Oxytocin might not be the only key to unlocking social bonding, but it’s not totally out of the picture either—it potentially enhances the formation of social relationships in a way that allows them to form faster and stronger.
From an evolutionary perspective, social relationships are important for reproductive fitness and survival, so it makes sense that the persistence of these relationships doesn’t hinge on a single signaling pathway. Whether in voles or in humans, evolution builds in backups to ensure that these crucial social behaviors are maintained.

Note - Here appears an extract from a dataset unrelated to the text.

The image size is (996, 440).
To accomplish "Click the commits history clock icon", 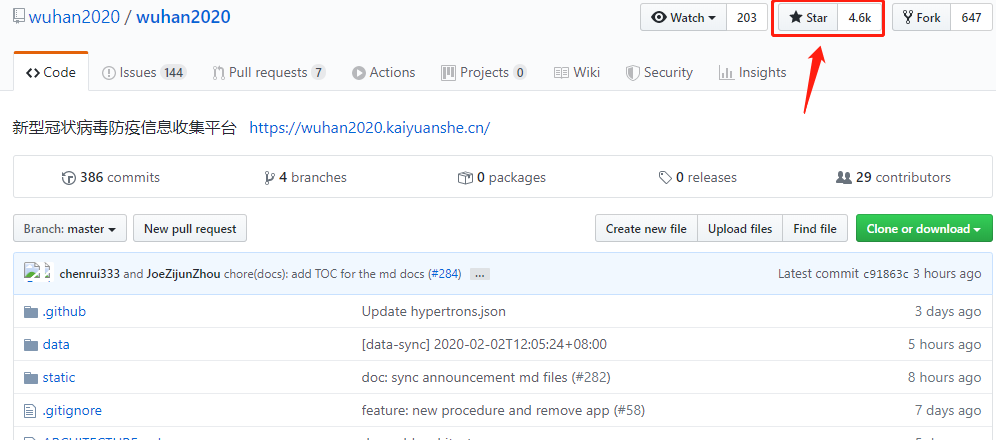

These nanosensors aid in understanding these nuanced neural “backups.”
“We know that oxytocin has modulatory effects on dopamine and vice versa, and there’s some promiscuity in which neurochemicals bind to which receptors,” adds Natsumi Komatsu, a Landry lab postdoctoral fellow who contributed to the research. “Now we want to design our nanosensors to study these other neurochemicals in tandem with oxytocin.”
By leveraging both a novel tool and a unique model organism, researchers are finally beginning to shine a light on these invisible chemicals in the brain in order to disentangle the pathways that underlie social relationships. It’s a testament not only to the complexity of understanding these neural pathways, but to the innovative paths paved through interdisciplinary partnerships such as this one.
Sophia Tomatz is a graduate student in the Department of Plant and Microbial Biology at UC Berkeley and a member of the Landry Lab.